**Data excerpts:**
•••••

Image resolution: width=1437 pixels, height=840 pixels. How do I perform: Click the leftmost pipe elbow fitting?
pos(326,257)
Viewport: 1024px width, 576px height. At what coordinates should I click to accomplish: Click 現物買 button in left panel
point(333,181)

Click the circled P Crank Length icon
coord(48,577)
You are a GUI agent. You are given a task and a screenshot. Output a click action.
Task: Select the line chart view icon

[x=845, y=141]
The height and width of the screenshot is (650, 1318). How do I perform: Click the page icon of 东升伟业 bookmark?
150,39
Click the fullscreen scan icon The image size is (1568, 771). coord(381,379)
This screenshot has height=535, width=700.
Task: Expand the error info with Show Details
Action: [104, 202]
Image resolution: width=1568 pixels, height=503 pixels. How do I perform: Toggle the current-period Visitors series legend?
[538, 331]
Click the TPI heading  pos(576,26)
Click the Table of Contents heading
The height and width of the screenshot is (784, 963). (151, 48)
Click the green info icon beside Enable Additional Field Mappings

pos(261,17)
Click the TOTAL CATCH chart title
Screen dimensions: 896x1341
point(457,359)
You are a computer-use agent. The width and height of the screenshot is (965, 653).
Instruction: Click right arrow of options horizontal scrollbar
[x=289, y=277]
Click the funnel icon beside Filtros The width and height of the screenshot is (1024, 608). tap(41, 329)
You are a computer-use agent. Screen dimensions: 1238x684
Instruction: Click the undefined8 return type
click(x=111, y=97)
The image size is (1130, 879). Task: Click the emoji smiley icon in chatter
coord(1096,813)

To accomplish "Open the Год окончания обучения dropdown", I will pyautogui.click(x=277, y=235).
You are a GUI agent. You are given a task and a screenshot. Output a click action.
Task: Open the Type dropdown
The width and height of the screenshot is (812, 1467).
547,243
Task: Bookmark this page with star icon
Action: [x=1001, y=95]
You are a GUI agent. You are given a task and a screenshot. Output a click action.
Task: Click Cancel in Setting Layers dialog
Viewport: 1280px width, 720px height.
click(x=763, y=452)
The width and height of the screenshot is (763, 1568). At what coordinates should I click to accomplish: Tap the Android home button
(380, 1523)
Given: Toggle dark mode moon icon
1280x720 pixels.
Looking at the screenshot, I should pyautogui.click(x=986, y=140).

•••••

**Directions:**
Only the lines above from the one with "You are a computer-use agent. The" through the one with "Click the funnel" should be duplicated, character for character.

**Written response:**
You are a computer-use agent. The width and height of the screenshot is (965, 653).
Instruction: Click right arrow of options horizontal scrollbar
[x=289, y=277]
Click the funnel icon beside Filtros The width and height of the screenshot is (1024, 608). tap(41, 329)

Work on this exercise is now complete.